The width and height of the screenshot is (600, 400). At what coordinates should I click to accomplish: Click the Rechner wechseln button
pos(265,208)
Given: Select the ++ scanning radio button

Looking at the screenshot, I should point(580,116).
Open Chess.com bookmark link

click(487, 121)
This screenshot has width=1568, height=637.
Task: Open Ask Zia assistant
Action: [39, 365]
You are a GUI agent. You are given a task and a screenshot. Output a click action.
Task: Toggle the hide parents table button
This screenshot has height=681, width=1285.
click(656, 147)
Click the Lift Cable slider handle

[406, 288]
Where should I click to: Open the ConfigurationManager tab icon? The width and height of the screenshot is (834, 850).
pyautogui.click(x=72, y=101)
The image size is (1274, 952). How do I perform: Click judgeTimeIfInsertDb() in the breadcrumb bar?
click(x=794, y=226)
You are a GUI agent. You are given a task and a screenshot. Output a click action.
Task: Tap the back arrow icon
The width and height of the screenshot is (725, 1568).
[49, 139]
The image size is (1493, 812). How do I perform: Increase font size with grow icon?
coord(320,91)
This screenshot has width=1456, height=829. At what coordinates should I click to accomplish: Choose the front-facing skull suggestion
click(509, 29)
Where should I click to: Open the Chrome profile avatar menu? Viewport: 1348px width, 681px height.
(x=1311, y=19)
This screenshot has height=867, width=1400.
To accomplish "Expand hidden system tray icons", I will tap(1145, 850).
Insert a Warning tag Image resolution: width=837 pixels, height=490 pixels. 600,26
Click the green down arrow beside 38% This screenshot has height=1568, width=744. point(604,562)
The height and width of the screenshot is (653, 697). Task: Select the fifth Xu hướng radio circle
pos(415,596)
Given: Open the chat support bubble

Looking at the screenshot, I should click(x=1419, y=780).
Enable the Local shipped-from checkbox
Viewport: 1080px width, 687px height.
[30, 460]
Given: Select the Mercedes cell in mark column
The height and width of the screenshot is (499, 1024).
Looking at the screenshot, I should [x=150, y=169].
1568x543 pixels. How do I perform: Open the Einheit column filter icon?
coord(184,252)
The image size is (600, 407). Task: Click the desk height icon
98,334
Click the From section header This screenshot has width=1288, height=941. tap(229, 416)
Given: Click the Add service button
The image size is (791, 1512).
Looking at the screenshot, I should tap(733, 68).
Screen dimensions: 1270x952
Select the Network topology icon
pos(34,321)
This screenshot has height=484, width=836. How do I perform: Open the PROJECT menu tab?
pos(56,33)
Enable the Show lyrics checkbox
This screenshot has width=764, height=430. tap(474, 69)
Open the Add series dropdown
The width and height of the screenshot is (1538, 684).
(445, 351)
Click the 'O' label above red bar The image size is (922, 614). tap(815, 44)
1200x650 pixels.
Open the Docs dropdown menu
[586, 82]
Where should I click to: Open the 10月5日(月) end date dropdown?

= = =

**Goal:**
Extract every one of the items above verbatim, keeping their original order.

**Task output:**
The width and height of the screenshot is (600, 400). At what coordinates should I click to accomplish: Click the Rechner wechseln button
pos(265,208)
Given: Select the ++ scanning radio button

Looking at the screenshot, I should point(580,116).
Open Chess.com bookmark link

click(487, 121)
This screenshot has width=1568, height=637.
Task: Open Ask Zia assistant
Action: [39, 365]
You are a GUI agent. You are given a task and a screenshot. Output a click action.
Task: Toggle the hide parents table button
This screenshot has height=681, width=1285.
click(656, 147)
Click the Lift Cable slider handle

[406, 288]
Where should I click to: Open the ConfigurationManager tab icon? The width and height of the screenshot is (834, 850).
pyautogui.click(x=72, y=101)
The image size is (1274, 952). How do I perform: Click judgeTimeIfInsertDb() in the breadcrumb bar?
click(x=794, y=226)
You are a GUI agent. You are given a task and a screenshot. Output a click action.
Task: Tap the back arrow icon
The width and height of the screenshot is (725, 1568).
[49, 139]
The image size is (1493, 812). How do I perform: Increase font size with grow icon?
coord(320,91)
This screenshot has width=1456, height=829. At what coordinates should I click to accomplish: Choose the front-facing skull suggestion
click(509, 29)
Where should I click to: Open the Chrome profile avatar menu? Viewport: 1348px width, 681px height.
(x=1311, y=19)
This screenshot has height=867, width=1400.
To accomplish "Expand hidden system tray icons", I will tap(1145, 850).
Insert a Warning tag Image resolution: width=837 pixels, height=490 pixels. 600,26
Click the green down arrow beside 38% This screenshot has height=1568, width=744. point(604,562)
The height and width of the screenshot is (653, 697). Task: Select the fifth Xu hướng radio circle
pos(415,596)
Given: Open the chat support bubble

Looking at the screenshot, I should click(x=1419, y=780).
Enable the Local shipped-from checkbox
Viewport: 1080px width, 687px height.
[30, 460]
Given: Select the Mercedes cell in mark column
The height and width of the screenshot is (499, 1024).
Looking at the screenshot, I should [x=150, y=169].
1568x543 pixels. How do I perform: Open the Einheit column filter icon?
coord(184,252)
The image size is (600, 407). Task: Click the desk height icon
98,334
Click the From section header This screenshot has width=1288, height=941. tap(229, 416)
Given: Click the Add service button
The image size is (791, 1512).
Looking at the screenshot, I should tap(733, 68).
Screen dimensions: 1270x952
Select the Network topology icon
pos(34,321)
This screenshot has height=484, width=836. How do I perform: Open the PROJECT menu tab?
pos(56,33)
Enable the Show lyrics checkbox
This screenshot has width=764, height=430. tap(474, 69)
Open the Add series dropdown
The width and height of the screenshot is (1538, 684).
(445, 351)
Click the 'O' label above red bar The image size is (922, 614). tap(815, 44)
1200x650 pixels.
Open the Docs dropdown menu
[586, 82]
Where should I click to: Open the 10月5日(月) end date dropdown?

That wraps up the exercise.